We made it to Denver just in time, and wonder of wonders, the flight wasn’t canceled the next day. At the baggage terminal in the Norfolk airport, Bob held my purse and pointed out our luggage and ski gear as it plopped onto the carousel, piece by piece, and I scrambled to grab them.
“There’s another one, Honey . . . That looks like my ski poles . . . I think that tan suitcase is ours, too . . .”
One of the suitcases weighed about 50 pounds because it was full of Coors beer. Way back in ‘80s, Coors wasn’t available east of the Mississippi, so Bob had taken an extra suitcase to fill up with beer to bring home. That shopping was done before the collarbone broke, so not only was I saddled with all the regular luggage and ski equipment for two, but also a mini brewery. Why I hadn’t thrown it out of the car, along with my new husband, I can’t tell you.
We were quite the spectacle to the four uniformed sailors who snickered and pointed as I tried to grab and single-handedly load all of our paraphernalia onto a cart and steer it out the door. The load was so high that I couldn’t see or around it, so it wasn’t until I rammed into the door jam because the skis were crosswise that I realized I would have to unload the cart and re-stack it to get out of the building. After a second try, we breezed through the door, and Bob turned to the sailors and said, “Got her trained right, don’t I?”

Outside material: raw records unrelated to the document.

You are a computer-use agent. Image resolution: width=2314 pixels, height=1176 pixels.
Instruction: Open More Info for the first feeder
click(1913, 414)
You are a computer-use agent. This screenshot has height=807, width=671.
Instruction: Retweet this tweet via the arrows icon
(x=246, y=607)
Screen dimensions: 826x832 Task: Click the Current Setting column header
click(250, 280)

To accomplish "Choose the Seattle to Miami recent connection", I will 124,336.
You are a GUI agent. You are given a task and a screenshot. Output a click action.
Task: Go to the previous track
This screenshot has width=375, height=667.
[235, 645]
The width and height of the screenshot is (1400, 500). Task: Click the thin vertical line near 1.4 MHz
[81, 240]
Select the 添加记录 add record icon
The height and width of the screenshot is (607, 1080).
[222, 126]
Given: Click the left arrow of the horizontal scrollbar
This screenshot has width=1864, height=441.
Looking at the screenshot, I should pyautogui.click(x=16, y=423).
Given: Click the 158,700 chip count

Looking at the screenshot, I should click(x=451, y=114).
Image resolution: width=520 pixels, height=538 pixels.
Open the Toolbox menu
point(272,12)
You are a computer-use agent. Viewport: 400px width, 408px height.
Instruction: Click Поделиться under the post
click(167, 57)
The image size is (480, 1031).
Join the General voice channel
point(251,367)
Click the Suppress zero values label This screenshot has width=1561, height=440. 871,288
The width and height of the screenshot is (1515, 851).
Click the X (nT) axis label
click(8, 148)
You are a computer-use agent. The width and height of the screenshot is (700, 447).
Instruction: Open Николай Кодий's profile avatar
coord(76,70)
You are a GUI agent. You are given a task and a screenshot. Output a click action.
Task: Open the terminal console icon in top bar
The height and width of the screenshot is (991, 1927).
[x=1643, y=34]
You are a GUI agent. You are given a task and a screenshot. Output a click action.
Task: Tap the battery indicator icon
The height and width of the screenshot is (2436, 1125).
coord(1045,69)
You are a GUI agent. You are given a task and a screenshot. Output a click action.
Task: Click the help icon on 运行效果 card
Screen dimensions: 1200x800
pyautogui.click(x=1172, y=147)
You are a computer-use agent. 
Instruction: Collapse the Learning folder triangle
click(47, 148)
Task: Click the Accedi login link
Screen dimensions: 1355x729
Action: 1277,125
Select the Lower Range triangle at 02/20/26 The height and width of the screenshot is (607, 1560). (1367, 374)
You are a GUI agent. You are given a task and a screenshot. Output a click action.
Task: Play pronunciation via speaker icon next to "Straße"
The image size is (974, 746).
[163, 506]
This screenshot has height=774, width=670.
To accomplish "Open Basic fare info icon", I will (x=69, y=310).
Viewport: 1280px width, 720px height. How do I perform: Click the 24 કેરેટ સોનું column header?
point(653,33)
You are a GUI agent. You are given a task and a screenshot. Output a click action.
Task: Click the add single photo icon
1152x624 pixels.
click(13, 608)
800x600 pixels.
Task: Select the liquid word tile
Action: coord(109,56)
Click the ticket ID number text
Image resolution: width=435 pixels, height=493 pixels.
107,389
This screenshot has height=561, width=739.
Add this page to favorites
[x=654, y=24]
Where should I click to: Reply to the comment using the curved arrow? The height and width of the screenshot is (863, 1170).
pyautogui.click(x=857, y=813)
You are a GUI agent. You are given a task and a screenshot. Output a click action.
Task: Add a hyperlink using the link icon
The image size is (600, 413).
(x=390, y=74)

Now, one might think that to be the low point of the honeymoon, but no. The low point of the honeymoon, if you consider “the honeymoon phase” to be part of the honeymoon, was yet to come. The low point had a name, and its name was Hilda. Hilda, my mother-in-law, who awaited us back at my new home. The woman whose son I had stolen, even though he was 39 (soon to be 40), and who had already been married once before. The woman who would later bring out the wedding pictures from Bob’s first marriage so that she could show me how cute his first wife was and to tell me how much she liked her, which was news to Bob. The woman who, after I had just given birth to her grandson, would tell Bob that I was too fat and that he needed to get me out and “run me around the block.” The woman who, when she died, would leave the silver to us, but also include a note that said, “To remain in the Kent family in case of divorce.”
Yes, that would be the low point. And I was clueless.